That doesn't seem like a logical progression in the building process. Wouldn't the fab companies want to make sure their buildings are finished correctly. hmmm....


----------



## PrecisionTaping (Feb 2, 2012)

therick83 said:


> That doesn't seem like a logical progression in the building process. Wouldn't the fab companies want to make sure their buildings are finished correctly. hmmm....


Nope. It's up to the home owner or client. They are the GC.
The prefab companies just build the houses and ship them out.
It's kind of annoying in most cases, because they do finish as much as they can on their end. Like all the closets have shelving that need to be removed so the drywall can be taped, all the door jams and doors are hung, kitchen's are all installed. Stuff like that.


----------



## therick83 (Sep 2, 2011)

In your opinion what should be the process for a fab-house/building. Is the current way the easiest or would there be an easier and more logical way to have everything done.


----------



## PrecisionTaping (Feb 2, 2012)

therick83 said:


> In your opinion what should be the process for a fab-house/building. Is the current way the easiest or would there be an easier and more logical way to have everything done.


Hmm...not quite sure I understand the question.
Im simply a drywaller & taper my friend. I do have a fair knowledge about building houses and other trades but I am no pro when it comes to building homes. 
If you could be more specific with your question I would be glad to share what little knowledge I do posses. 

As I said, I am not a builder so for me to think up of an entirely new way to construct prefabricated homes better than the ones that are currently on the market is a little bit of a stretch for me...

I don't see anything wrong with the way they are being built now. Generally prefab companies offer the home owners allot of options and pricing comes accordingly. I've taped some prefabs where all the hardwood flooring was already laid down. That was a pain in the ass!

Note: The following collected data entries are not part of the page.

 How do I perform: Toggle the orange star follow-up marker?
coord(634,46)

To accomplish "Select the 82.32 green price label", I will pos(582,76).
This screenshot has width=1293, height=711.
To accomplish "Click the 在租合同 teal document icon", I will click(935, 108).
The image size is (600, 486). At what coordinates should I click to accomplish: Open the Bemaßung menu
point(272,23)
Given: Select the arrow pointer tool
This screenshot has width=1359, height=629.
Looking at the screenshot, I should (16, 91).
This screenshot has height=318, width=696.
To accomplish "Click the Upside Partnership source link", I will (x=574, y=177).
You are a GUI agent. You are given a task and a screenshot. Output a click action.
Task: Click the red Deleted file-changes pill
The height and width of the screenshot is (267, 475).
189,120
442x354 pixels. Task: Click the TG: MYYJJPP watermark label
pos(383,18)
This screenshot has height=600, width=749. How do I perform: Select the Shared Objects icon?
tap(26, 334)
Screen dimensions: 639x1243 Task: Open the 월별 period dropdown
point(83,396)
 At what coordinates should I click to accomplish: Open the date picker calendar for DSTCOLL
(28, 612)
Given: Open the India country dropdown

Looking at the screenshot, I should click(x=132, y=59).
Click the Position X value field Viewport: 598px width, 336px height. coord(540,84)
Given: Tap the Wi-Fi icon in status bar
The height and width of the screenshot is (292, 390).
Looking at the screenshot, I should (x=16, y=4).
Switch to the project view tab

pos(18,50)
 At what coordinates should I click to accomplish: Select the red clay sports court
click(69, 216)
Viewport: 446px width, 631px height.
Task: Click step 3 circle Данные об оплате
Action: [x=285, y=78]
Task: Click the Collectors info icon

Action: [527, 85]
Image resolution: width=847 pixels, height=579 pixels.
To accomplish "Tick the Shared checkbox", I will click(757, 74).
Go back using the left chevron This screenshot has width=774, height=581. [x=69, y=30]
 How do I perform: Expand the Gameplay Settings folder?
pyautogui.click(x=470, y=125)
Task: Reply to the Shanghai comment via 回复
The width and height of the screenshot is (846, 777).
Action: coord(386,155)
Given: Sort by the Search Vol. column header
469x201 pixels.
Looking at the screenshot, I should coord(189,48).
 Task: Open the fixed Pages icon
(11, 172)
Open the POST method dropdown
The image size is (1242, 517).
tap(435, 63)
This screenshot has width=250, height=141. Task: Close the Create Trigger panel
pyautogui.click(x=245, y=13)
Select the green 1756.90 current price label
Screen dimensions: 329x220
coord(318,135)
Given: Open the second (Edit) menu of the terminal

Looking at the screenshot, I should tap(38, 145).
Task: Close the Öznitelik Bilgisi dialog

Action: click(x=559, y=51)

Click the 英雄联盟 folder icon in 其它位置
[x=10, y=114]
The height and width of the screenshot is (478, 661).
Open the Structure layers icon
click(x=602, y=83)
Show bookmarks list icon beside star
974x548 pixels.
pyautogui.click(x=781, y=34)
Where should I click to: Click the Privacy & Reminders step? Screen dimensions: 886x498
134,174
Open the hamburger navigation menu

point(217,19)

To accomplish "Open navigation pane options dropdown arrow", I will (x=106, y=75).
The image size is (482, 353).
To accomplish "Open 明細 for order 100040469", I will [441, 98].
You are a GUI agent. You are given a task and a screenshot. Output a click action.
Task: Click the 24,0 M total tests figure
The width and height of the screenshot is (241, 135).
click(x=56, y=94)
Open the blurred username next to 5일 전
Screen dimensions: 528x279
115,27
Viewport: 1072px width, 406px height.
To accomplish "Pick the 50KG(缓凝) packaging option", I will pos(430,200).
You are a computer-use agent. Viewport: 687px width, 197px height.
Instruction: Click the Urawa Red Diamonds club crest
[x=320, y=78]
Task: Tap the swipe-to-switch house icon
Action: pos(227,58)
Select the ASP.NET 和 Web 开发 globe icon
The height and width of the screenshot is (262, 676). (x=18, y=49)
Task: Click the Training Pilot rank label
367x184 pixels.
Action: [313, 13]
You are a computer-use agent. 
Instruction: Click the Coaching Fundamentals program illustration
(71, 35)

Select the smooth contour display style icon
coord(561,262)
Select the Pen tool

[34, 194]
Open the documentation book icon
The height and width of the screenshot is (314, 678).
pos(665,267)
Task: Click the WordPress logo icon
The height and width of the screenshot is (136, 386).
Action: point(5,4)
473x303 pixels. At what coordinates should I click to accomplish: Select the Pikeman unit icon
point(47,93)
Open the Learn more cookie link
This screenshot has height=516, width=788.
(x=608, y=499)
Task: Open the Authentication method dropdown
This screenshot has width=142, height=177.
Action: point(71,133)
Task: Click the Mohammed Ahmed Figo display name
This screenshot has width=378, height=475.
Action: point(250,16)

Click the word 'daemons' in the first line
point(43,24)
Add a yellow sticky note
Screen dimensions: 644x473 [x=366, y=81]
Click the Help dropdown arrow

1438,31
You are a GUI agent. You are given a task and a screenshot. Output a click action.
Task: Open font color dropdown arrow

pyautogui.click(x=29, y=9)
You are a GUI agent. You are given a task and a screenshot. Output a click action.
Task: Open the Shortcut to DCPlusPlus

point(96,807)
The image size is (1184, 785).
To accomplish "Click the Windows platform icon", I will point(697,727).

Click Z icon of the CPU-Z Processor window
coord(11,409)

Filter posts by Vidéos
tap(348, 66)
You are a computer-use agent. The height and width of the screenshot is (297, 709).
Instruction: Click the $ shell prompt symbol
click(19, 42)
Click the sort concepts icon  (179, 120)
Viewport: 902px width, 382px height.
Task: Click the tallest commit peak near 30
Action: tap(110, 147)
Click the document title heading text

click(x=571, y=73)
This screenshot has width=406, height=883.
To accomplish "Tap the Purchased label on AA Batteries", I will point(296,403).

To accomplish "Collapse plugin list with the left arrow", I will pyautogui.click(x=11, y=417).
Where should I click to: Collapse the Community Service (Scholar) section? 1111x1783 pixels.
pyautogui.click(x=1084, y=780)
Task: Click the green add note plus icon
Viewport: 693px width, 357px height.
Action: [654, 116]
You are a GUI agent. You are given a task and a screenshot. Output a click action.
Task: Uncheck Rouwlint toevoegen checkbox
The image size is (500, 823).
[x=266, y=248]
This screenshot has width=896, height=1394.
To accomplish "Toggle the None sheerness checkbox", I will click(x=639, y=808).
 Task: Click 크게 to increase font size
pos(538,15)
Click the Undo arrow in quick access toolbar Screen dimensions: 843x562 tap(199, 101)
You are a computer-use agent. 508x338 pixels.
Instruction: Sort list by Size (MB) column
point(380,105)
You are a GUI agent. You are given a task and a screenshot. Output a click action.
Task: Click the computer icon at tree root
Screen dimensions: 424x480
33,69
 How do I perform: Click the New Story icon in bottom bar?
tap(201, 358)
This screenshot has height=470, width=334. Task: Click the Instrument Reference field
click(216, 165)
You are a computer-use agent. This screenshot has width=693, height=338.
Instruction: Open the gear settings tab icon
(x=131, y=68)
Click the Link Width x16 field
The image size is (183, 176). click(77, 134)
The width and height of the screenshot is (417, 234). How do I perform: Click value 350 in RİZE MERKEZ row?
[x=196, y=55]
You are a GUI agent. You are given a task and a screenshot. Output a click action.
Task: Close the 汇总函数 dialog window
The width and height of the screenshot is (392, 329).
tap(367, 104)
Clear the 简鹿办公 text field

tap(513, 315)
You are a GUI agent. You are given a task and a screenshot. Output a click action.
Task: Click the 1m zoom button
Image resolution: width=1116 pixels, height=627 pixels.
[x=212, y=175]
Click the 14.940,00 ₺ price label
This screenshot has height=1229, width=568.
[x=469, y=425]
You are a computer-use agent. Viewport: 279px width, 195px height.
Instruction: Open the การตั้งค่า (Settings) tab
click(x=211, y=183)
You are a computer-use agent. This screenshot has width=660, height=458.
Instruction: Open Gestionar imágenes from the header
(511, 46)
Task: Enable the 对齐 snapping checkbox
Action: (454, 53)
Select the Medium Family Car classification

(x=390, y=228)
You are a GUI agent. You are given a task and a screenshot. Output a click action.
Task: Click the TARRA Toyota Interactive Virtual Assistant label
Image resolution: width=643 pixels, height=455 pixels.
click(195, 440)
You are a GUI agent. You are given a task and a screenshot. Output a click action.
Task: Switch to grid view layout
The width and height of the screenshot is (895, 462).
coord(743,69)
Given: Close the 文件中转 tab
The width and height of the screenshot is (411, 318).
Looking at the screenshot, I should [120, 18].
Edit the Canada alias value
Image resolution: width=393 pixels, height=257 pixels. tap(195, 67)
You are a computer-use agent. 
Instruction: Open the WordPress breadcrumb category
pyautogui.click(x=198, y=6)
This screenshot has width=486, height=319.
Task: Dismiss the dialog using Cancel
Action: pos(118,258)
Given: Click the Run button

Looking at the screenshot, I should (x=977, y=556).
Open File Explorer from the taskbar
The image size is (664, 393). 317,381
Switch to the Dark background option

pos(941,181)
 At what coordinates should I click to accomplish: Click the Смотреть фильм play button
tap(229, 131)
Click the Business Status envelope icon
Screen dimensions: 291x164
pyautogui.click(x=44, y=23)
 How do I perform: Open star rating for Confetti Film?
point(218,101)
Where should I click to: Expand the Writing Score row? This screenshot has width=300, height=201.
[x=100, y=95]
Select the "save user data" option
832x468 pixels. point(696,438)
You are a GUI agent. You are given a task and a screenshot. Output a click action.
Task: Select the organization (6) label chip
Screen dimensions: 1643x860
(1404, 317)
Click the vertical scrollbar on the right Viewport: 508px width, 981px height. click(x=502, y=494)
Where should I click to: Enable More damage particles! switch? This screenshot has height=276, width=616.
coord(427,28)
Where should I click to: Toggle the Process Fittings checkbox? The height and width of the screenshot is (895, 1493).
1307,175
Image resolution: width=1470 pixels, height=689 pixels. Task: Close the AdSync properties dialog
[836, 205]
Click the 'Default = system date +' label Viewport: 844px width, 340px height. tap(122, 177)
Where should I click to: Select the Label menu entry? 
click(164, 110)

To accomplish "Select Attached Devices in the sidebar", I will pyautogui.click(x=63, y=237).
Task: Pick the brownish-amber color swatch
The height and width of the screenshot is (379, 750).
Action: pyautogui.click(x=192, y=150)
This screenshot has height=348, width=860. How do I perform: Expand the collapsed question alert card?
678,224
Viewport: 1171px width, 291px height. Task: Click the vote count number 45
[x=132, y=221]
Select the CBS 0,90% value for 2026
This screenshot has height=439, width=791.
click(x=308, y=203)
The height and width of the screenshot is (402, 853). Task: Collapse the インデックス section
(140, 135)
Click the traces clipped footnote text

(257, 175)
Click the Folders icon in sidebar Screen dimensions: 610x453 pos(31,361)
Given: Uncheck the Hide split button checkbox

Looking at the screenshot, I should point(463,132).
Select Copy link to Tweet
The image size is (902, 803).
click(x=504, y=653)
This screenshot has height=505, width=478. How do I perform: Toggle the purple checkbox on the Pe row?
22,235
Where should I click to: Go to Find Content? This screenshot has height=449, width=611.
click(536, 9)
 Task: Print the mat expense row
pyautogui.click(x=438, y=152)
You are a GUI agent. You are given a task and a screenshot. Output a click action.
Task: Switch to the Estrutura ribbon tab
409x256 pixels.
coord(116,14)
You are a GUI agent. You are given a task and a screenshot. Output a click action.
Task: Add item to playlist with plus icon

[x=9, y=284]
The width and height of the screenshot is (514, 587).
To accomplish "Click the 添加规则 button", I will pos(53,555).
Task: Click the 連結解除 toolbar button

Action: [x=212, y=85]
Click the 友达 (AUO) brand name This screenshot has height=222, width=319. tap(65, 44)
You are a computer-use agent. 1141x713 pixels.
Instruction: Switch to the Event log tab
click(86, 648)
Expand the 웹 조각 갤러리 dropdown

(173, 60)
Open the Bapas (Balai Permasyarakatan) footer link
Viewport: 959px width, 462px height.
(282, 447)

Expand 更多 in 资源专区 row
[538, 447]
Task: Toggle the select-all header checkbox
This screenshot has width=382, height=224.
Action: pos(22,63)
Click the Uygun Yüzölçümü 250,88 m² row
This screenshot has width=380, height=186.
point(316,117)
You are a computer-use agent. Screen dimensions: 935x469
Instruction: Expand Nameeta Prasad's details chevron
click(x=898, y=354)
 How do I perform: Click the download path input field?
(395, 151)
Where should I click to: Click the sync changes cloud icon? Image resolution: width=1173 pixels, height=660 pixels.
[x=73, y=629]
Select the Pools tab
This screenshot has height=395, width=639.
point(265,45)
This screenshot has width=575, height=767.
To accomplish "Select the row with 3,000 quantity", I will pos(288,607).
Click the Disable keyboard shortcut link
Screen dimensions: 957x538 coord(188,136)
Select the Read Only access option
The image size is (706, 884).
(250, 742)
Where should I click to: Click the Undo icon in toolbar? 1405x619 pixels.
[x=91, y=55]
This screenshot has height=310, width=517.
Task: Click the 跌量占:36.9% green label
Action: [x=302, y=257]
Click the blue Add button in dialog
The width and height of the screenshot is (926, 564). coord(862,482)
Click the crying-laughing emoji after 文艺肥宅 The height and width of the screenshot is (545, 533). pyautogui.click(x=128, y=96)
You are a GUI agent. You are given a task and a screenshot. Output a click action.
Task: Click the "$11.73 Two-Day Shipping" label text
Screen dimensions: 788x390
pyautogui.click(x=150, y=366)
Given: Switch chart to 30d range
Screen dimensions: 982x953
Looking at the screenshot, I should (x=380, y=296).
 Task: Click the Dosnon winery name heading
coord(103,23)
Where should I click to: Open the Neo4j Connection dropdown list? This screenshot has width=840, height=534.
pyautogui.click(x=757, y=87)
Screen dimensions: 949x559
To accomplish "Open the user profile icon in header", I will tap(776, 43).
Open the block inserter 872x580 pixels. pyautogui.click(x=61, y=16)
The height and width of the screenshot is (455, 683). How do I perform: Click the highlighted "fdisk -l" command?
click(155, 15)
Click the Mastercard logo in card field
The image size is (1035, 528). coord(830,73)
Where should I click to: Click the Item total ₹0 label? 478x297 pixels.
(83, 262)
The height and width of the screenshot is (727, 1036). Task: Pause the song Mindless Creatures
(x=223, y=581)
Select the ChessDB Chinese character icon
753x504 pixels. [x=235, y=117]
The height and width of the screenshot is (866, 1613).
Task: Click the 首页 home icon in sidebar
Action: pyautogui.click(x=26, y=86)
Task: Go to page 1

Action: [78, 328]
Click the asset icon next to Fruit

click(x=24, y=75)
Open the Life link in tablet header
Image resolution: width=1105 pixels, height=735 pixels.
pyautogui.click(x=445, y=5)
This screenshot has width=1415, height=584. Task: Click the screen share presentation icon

But again, im fairly certain that it's up to the home owner to decide when they have the house delivered what they want included. So I can't really complain about the way prefabs are built, If a house can be shipped on a transport from a different province and there's still drywall attached to the walls when it arrives to me to tape, im happy! :thumbsup:


----------



## betterdrywall (May 4, 2010)

moore said:


> ALL walls here are smooth,,and most ceilings..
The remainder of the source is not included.